[About this exercise]: Count the lines below that contain the word "computer", and state only that number.
──────────
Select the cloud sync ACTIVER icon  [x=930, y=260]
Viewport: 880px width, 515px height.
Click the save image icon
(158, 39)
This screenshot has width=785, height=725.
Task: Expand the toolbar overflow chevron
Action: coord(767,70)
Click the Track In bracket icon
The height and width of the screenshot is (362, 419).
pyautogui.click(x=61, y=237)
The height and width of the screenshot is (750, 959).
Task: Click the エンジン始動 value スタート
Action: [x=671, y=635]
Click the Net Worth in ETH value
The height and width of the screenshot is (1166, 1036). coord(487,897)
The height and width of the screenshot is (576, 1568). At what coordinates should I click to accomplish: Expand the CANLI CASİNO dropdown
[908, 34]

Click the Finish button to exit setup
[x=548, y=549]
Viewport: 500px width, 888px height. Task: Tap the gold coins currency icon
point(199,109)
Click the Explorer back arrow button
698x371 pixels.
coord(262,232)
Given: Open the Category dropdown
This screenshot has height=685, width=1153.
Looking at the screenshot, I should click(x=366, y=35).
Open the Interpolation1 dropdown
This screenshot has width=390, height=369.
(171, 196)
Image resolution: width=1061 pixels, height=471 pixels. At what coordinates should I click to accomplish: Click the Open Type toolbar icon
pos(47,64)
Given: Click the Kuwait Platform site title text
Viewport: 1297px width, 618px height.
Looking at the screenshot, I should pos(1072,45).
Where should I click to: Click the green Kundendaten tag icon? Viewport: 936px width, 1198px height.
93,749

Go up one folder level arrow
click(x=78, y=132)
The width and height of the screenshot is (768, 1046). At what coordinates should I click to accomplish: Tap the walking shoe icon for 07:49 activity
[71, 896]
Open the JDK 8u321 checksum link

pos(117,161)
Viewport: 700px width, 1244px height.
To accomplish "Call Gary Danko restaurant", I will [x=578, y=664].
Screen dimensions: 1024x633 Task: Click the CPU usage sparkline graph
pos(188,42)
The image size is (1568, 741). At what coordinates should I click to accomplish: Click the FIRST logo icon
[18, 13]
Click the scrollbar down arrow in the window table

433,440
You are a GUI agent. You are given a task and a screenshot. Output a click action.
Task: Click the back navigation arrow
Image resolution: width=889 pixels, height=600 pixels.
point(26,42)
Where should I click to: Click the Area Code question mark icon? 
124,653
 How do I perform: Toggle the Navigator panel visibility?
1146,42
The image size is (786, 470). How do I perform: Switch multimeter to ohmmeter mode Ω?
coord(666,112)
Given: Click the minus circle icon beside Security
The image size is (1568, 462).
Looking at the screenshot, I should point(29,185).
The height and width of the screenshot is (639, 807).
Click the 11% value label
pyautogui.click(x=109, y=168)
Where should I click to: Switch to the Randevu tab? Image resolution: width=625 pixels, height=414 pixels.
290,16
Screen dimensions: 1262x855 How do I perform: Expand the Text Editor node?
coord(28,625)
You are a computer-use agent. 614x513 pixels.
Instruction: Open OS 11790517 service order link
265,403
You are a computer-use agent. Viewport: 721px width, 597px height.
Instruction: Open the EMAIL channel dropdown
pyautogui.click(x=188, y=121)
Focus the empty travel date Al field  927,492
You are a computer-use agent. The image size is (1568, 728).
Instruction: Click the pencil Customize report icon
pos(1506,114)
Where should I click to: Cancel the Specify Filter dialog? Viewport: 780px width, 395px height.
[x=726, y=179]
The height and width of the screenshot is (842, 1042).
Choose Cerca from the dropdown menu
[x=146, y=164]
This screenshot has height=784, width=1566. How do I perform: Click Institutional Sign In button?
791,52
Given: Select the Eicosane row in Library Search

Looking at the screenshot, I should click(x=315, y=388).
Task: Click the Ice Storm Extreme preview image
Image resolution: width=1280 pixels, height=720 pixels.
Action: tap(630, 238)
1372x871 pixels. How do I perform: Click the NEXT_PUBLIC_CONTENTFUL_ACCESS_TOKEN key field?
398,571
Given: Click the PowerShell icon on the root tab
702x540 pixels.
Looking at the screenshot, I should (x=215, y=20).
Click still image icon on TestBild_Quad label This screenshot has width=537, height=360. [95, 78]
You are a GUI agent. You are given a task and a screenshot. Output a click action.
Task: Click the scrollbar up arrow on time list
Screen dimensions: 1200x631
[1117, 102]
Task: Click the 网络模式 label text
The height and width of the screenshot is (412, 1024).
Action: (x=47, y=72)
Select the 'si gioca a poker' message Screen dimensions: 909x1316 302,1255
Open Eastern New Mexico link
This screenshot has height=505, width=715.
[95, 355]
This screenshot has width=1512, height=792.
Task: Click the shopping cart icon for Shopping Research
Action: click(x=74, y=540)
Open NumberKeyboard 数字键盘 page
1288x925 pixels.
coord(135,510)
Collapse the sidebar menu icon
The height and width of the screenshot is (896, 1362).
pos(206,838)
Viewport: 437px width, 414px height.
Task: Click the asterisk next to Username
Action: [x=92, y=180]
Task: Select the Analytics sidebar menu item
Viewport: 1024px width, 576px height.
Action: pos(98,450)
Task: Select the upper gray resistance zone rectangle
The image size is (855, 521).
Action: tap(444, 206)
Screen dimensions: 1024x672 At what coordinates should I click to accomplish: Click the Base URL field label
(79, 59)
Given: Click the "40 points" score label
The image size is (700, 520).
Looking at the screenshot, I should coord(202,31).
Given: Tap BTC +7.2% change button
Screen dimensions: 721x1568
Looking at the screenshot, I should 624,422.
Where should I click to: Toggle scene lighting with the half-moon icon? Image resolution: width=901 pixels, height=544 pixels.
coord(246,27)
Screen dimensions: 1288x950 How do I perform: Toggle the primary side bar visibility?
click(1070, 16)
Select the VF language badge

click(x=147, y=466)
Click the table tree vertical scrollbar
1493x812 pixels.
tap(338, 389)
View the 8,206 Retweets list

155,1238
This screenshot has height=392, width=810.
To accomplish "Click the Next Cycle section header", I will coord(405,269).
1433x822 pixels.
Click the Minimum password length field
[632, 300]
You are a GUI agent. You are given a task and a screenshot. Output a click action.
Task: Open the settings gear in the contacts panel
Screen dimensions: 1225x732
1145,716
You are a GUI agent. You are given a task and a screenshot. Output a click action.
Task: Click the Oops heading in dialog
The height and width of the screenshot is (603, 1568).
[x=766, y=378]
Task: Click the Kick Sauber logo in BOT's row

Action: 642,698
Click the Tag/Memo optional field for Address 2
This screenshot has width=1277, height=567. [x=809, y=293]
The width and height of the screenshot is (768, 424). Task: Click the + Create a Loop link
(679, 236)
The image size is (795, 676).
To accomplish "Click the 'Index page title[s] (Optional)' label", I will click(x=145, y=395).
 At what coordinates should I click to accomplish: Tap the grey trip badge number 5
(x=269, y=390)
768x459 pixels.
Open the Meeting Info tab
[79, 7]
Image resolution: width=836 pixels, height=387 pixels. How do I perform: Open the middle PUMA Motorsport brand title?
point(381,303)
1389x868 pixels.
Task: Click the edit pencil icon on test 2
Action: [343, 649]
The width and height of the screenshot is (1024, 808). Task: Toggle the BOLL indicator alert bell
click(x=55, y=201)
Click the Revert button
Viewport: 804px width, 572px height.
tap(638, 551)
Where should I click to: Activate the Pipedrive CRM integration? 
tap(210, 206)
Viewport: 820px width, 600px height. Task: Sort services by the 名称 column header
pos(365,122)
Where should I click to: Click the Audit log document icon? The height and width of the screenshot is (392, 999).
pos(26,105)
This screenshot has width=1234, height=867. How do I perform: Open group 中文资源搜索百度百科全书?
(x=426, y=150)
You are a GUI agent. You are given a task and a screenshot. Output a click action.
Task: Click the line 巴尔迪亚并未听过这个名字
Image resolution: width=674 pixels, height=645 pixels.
──────────
[Finished exercise]: 3